▸ Teks Sumber:
'''

Market

BPDP-KS Dorong Riset Minyak Sawit untuk Industri Pangan

Badan Pengelola Dana Perkebunan Kelapa Sawit (BPDPKS) mendukung pengembangan riset sawit termasuk untuk industri pangan.

Kepala Divisi Pelayanan BPDKS Arfie Thahar mengatakan, hal itu sesuai amanat Perpres 66/2018 tentang Penghimpunan dan Penggunaan Dana Perkebunan Kelapa Sawit.

“Kegiatan penelitian dan pengembangan sawit bertujuan meningkatkan produktivitas, sustainability, penciptaan produk atau pasar baru dan meningkatkan kesejahteran petani,” bebernya dalam sebuah seminar online, yang dikutip di Jakarta, Jumat (27/5/2022).

Dana riset BPDPKS, kata Arfie, angkanya mencapai Rp389,3 miliar kepada 235 bidang penelitian sepanjang 2015-2021. Riset ini meliputi 48 bidang bioenergi, sembilan bidang pasca panen, 26 riset budidaya, 17 bidang pangan dan kesehatan, 37 bidang olekimia dan biomaterial, 61 bidang sosial ekonomi, dan 37 bidang lingkungan.

'''

▸ Daftar Tugas:
[1] Jawablah pertanyaan berikut berdasarkan teks tentang riset sawit.
(a) Peraturan presiden mana yang disebut sebagai dasar dukungan riset tersebut?
(b) Berapa total dana riset yang disalurkan sepanjang 2015-2021, dan untuk berapa bidang penelitian?
(c) Berapa banyak bidang penelitian yang termasuk sosial ekonomi?
[2] Lanjutkan teks tentang riset sawit mulai dari kalimat terakhirnya.
Daftar sesudah teks ini tidak diperlukan.

▸ Data Mentah:
'''

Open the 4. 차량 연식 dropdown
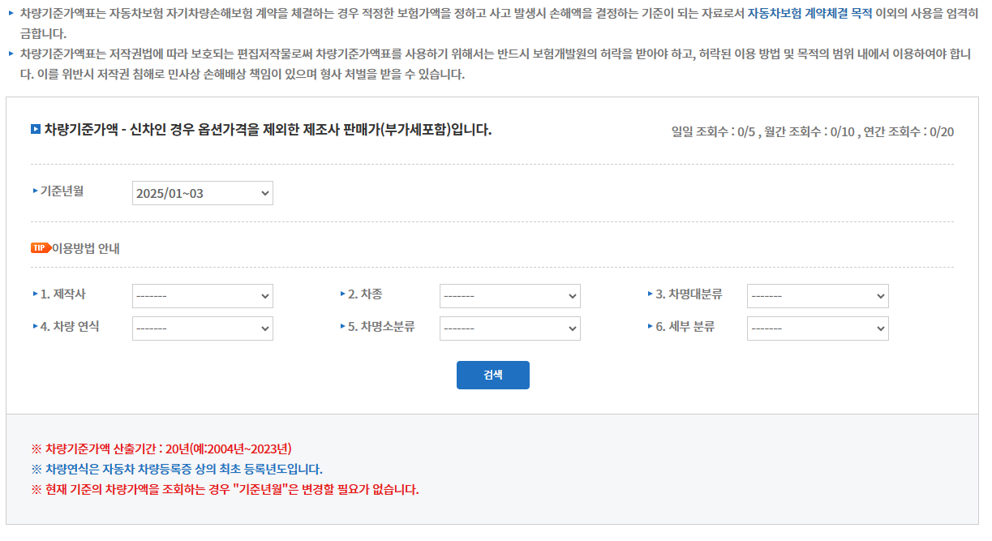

'''

▸ Jawaban Tertulis:
[1]
(a) Perpres 66/2018 tentang Penghimpunan dan Penggunaan Dana Perkebunan Kelapa Sawit.
(b) Rp389,3 miliar untuk 235 bidang penelitian.
(c) 61 bidang.

[2]
Ia menuturkan, program riset BPDPKS menjalin kerja sama dengan 70 Lembaga Penelitian dan Pengembangan termasuk perguruan tinggi dan BRIN. Selain itu, ada 840 peneliti, 346 mahasiswa, 201 publikasi yang terlibat dalam riset BPDPKS.”Dari program riset ini dihasilkan 42 paten dan enam buku,” ujar Arfie.

Asisten Deputi Pengembangan Agribisnis Perkebunan M Edy Yusuf menjelaskan perlu adanya aksi bersama untuk membangun keberlanjutan hulu hingga hilir sawit, sehingga terjadi harmonisasi people, planet dan profit.

“Sawit menjadi komoditas penting bagi masyarakat global karena dapat menjadi olahan produk pangan, kosmetik, sabun, hand sanitizer sampai renewable energy. Selama 24 jam kita hidup berdampingan dengan produk-produk sawit,” ujarnya.

Dikatakan Edy, kebutuhan minyak goreng nasional sebanyak 5,7 juta kiloliter terdiri dari kebutuhan rumah tangga sebanyak 3,9 juta kiloliter.

Sementara, kebutuhan industri sebesar 1,8 juta kiloliter.”Adanya kebutuhan minyak goreng perlu dibarengi edukasi penggunaan produk berbasis sawit aman dan kegiatan ini perlu ditingkatkan,” jelasnya.

Sedangkan Plt Ketum Dewan Sawit Indonesia Sahat Sinaga menjelaskan, kampanye negatif sawit berlangsung sejak 1980-an. Harga sawit yang kompetitif selalu dikaitkan dengan kualitas.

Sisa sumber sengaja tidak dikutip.